# Short task
Copy the records word for word, from their first line through the line containing "tap(85, 69)".

[Records from a dataset]
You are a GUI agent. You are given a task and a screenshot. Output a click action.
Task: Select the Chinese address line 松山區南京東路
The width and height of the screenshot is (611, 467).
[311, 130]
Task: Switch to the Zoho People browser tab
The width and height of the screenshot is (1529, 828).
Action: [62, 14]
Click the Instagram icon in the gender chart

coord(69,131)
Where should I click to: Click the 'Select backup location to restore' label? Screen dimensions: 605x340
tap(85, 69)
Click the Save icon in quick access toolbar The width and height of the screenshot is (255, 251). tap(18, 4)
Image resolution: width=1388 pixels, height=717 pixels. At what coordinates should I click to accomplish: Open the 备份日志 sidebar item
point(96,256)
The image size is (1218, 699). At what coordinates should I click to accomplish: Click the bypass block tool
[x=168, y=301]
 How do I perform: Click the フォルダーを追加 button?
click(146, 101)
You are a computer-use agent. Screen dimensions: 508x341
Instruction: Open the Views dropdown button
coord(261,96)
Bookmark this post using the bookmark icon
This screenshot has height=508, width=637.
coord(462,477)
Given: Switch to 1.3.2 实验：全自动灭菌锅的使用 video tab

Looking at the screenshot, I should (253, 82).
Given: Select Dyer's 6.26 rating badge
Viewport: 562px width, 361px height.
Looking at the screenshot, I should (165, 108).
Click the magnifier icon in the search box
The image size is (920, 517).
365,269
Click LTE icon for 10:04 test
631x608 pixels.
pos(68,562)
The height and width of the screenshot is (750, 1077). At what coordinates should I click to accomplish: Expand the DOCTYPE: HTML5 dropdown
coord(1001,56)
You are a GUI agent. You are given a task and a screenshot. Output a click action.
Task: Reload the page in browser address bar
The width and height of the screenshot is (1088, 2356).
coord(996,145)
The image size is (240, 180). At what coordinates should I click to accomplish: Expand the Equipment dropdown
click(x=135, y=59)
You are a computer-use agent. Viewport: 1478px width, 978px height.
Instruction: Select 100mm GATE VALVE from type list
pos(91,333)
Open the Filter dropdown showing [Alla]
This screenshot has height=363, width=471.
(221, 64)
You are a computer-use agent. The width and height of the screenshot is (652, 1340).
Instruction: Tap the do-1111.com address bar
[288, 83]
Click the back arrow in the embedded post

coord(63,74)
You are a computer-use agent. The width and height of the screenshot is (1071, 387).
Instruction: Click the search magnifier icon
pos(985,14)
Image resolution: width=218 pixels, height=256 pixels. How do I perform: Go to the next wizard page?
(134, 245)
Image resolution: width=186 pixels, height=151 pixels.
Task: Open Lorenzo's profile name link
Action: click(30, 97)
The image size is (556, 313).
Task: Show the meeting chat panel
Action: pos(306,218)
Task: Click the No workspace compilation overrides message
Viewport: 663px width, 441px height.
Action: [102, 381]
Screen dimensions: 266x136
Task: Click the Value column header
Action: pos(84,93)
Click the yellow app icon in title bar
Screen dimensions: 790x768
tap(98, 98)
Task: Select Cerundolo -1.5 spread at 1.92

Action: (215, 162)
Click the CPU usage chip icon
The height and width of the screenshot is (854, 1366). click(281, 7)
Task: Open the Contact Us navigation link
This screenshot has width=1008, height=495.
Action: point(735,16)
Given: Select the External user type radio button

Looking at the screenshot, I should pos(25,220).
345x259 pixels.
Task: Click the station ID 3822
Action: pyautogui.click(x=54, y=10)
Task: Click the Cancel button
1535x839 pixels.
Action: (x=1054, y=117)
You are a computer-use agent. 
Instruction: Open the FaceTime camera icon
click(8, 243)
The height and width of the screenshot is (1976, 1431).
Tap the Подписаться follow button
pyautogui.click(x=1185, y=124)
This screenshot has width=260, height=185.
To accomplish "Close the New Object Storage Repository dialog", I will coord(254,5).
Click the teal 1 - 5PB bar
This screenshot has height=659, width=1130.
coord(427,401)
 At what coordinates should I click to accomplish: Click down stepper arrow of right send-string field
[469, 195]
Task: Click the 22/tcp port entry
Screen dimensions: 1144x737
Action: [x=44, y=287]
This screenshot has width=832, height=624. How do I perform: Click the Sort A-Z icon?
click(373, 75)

# The answer
You are a GUI agent. You are given a task and a screenshot. Output a click action.
Task: Select the Chinese address line 松山區南京東路
The width and height of the screenshot is (611, 467).
[311, 130]
Task: Switch to the Zoho People browser tab
The width and height of the screenshot is (1529, 828).
Action: [62, 14]
Click the Instagram icon in the gender chart

coord(69,131)
Where should I click to: Click the 'Select backup location to restore' label? Screen dimensions: 605x340
tap(85, 69)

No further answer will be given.